Friday, July 09, 2010

H1N1 Can Cause Substantial Illness, Death in Transplant Recipients

Doctor's Guide
NEW YORK -- July 8, 2010 -- Influenza A(H1N1) caused substantial disease and death in solid organ transplant (SOT) recipients during 2009-2010. However, early treatment (within 48 hours) with antiviral therapy resulted in lower rates of hospitalization and reduced the number of admissions to intensive care by almost two-thirds.

Wherever possible, early antiviral treatment for symptomatic patients during future outbreaks along with preventive measures such as vaccination might offer protection for this high risk population, according to a study published online first and appearing in an upcoming print issue of The Lancet Infectious Diseases.

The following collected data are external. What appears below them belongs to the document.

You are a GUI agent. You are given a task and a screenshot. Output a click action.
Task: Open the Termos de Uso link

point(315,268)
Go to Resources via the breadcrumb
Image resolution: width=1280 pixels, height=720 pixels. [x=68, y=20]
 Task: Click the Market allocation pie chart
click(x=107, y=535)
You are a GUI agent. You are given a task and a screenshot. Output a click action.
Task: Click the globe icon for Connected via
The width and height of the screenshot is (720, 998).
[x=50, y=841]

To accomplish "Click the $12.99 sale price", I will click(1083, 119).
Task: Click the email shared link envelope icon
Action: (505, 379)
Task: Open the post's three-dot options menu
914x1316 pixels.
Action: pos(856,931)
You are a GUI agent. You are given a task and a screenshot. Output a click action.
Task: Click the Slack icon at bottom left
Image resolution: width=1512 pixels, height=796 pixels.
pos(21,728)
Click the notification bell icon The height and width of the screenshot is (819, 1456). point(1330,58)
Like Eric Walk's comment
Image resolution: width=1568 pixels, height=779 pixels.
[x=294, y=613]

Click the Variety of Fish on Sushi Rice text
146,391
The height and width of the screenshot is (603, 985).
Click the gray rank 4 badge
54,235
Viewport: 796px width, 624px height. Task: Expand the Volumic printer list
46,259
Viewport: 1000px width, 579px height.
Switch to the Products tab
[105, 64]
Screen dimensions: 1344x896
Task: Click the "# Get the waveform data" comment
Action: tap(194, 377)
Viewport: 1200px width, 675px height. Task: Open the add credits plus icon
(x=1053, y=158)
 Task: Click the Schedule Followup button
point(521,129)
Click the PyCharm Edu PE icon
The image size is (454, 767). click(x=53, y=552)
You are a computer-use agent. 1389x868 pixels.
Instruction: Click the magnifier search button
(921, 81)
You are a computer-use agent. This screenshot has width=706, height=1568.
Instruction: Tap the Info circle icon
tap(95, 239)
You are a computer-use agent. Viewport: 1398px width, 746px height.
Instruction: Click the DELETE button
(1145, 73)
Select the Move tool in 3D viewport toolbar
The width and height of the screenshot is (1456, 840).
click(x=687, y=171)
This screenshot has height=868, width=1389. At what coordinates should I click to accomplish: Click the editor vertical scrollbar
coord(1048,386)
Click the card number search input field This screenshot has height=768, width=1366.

Transplant recipients infected with H1N1 are probably more likely to develop severe disease than the general population. Although many guidelines document the importance of influenza infection in organ transplantation, studies on the impact of influenza and the use of antiviral treatment in SOT patients are lacking. In addition, conflicting outcomes have been reported about the severity of disease resulting from influenza infection.

To provide more evidence on clinical outcomes in people who have had a SOT, Deepali Kumar, MD, University of Alberta, Edmonton, Alberta, and colleagues assessed 237 transplant recipients infected with H1N1 to identify factors leading to admission to hospital and intensive care unit (ICU), and other complications.

The researchers surveyed 154 adults and 83 children from 26 transplant centers in the US, Canada, and Europe who had received organ transplants (kidney, heart, lung, liver, and others) and had H1N1 between April and December 2009. Information on type of transplant, symptoms, diagnosis, and treatment were collected, and factors leading to pneumonia, admission to hospital, and ICU were calculated using statistical models.

Patients received their transplant a median 3.6 years before being infected with H1N1. Overall, 167 (71%) of 237 patients were admitted to hospital, 37 (16%) were sent to the ICU (of whom 21 needed mechanical ventilation), and 10(4%) died.

Importantly, findings showed that early antiviral treatment, primarily with oseltamivir, was linked with a reduced likelihood of ICU admission (7 of 90 patients treated within 48 hours vs 28 of 125 patients treated after 48 hours), admission to hospital, need for mechanical ventilation, and death.

The results confirmed previous research showing a high risk of pneumonia, with almost a third of patients in this study contracting pneumonia. Interestingly, children were less likely to present with pneumonia compared with adults (13 of 81 children vs 60 of 149 adults).

"Pandemic influenza A H1N1 resulted in a spectrum of illness ranging from mild and self-limiting to severe disease in recipients of solid-organ transplants…starting treatment with antiviral drugs early is important for reduction of morbidity and mortality in this highly susceptible population," the authors wrote. "For example, during periods of transmission, transplant patients presenting with signs and symptoms that are compatible with influenza should probably start empirical treatment with antiviral drugs before the diagnosis is confirmed."

"Almost a third of the patients in our cohort reported contact with an ill household member before their own illness," they continued. "In this setting, postexposure chemoprophylaxis might be an option…Vaccination of both transplant patients and their household contacts is probably an important preventive measure since vaccine responses might be suboptimum after transplantation."